Motor evoked potentials (MEPs): A magnetic or electrical stimulus is applied to the brain and the resulting muscle responses in the limbs are recorded, reflecting the integrity of the descending motor pathways. MEPs are particularly sensitive to motor tract injury.
When either modality shows a significant change during surgery, the team responds immediately: blood pressure is raised if it has dropped, any recently placed retractors or instruments are repositioned, and the surgical approach is reassessed. In this way, neuromonitoring converts a potentially irreversible event into a recoverable near-miss.
A Spinal Cord Surgeon in Dubai performing procedures at risk to the cord will use neuromonitoring as standard, not as an optional addition.

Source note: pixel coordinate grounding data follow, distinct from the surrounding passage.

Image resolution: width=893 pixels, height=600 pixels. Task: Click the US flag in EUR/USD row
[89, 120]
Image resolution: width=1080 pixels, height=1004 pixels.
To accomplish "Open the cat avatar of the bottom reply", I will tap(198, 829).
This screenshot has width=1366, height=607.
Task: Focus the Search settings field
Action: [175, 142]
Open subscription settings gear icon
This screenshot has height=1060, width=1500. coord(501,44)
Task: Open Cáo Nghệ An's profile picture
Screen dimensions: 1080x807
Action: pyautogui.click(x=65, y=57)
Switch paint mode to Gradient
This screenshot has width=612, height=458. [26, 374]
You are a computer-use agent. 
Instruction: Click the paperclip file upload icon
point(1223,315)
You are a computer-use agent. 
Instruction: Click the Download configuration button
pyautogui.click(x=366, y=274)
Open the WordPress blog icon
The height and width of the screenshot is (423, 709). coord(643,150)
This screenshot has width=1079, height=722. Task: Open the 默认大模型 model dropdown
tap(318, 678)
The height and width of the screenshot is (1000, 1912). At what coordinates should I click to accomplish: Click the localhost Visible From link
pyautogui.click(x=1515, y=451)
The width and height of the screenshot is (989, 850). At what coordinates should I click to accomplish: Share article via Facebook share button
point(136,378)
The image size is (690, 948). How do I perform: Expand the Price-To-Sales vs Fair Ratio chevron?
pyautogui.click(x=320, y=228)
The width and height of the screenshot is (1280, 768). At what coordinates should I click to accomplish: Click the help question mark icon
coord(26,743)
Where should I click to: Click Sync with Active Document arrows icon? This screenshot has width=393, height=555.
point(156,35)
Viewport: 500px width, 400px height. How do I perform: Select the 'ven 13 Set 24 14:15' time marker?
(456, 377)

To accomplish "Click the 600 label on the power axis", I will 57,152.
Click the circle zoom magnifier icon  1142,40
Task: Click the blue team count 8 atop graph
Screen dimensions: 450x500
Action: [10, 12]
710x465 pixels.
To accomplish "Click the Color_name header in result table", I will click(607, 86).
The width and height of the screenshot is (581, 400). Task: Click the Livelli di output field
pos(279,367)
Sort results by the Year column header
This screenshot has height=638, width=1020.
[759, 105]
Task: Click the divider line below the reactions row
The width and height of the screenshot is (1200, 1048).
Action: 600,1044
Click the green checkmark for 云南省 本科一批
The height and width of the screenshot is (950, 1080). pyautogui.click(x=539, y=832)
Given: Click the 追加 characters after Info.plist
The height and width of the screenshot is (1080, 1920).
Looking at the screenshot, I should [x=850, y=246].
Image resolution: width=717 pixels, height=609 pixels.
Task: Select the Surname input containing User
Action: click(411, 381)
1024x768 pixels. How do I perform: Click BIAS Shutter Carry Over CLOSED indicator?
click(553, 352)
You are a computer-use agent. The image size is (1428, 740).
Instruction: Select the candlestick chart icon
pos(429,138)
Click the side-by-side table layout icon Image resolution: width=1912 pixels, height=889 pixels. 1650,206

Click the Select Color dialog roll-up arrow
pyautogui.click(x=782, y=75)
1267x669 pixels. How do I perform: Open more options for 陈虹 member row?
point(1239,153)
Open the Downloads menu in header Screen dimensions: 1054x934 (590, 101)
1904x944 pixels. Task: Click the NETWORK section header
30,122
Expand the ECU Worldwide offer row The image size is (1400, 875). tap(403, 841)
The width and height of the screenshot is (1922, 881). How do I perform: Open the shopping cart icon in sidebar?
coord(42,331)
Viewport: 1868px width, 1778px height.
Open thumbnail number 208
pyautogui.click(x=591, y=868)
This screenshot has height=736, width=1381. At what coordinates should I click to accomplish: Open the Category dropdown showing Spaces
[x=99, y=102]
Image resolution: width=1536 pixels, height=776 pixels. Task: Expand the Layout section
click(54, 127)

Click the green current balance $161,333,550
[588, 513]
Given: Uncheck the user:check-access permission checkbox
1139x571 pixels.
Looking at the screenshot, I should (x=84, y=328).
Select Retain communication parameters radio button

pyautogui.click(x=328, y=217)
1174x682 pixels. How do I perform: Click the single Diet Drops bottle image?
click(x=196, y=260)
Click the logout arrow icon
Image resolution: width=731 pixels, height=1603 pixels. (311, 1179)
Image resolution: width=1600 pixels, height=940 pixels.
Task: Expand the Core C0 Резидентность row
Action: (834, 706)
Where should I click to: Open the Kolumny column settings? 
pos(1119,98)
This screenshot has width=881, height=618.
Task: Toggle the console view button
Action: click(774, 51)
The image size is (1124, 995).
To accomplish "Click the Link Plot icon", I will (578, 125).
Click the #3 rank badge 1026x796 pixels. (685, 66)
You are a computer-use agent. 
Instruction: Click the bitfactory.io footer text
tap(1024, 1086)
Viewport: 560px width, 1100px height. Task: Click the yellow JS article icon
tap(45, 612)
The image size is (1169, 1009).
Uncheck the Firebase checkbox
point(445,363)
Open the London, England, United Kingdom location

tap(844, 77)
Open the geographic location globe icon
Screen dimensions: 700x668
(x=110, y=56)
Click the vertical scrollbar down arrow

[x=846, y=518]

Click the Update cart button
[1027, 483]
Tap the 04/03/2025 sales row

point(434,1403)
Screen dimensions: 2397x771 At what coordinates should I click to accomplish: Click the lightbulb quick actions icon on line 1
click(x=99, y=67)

When These Strategies Are Most Critical
Not all spinal surgery carries equal spinal cord risk. The strategies above are most actively applied in:
Cervical spine surgery: The cervical spinal cord is narrower in its canal than the thoracic or lumbar cord, leaving less reserve space around it. Operations for cervical myelopathy, cervical disc herniation with cord compression, and cervical tumours all carry significant cord proximity risk.
Thoracic spine surgery: The thoracic cord has the most tenuous blood supply of any cord segment, relying largely on the anterior spinal artery with fewer collateral contributions than at other levels. Operations in the thoracic spine, particularly for tumours or deformity correction, require the most stringent blood pressure management.
Deformity correction: Scoliosis and kyphosis correction procedures move the spine and cord from a deformed position toward a corrected one. The cord may be tethered or adapted to the deformed configuration, making sudden corrective movements a potential cord injury risk. Neuromonitoring is essential throughout these procedures.
Revision surgery: Scar tissue from previous spinal operations obliterates the normal anatomical planes, making the cord and nerve roots harder to identify and protect. The risk of inadvertent cord contact is higher in revision cases than in primary procedures.
The article General Anaesthesia vs Sedation, What Every Patient in Dubai Should Know Before Surgery covers the anaesthetic management that supports these protective strategies in more detail.
Pre-Operative Optimisation: Protecting the Cord Before Surgery Begins
Spinal cord protection starts before the patient enters the operating theatre. Several pre-operative factors directly influence cord vulnerability during surgery.
Anaemia: Low haemoglobin reduces the oxygen-carrying capacity of the blood that perfuses the cord. Patients with significant anaemia before major spinal cord surgery are optimised with iron supplementation or, where time allows, with erythropoietin-stimulating agents to build red cell mass before the procedure.
Medications: Certain medications that lower blood pressure (antihypertensives) or affect coagulation (antiplatelet agents, anticoagulants) require specific management in the peri-operative period to avoid intraoperative hypotension or haemorrhage that would compromise cord perfusion.
Pre-operative imaging: Detailed review of the preoperative MRI and CT identifies the specific anatomy of the cord compression, any areas of cord signal change (suggesting pre-existing vulnerability), and the surgical anatomy that needs to be navigated.
Expert Summary
Protecting the spinal cord during surgery is a multi-layered commitment that begins with pre-operative planning and ends only when the patient has been safely recovered from anaesthesia. Blood pressure management, steroid administration, and surgical precision work in combination, each addressing a different vulnerability.
Dr. Sherief Elsayed’s direct acknowledgment that surgical technique, the avoidance of accidental cord contact, is “crucially important” reflects the humility of an experienced surgeon who knows that all the monitoring and pharmacology in the world cannot substitute for the careful, deliberate movements that keep the cord safe moment by moment in the operating field.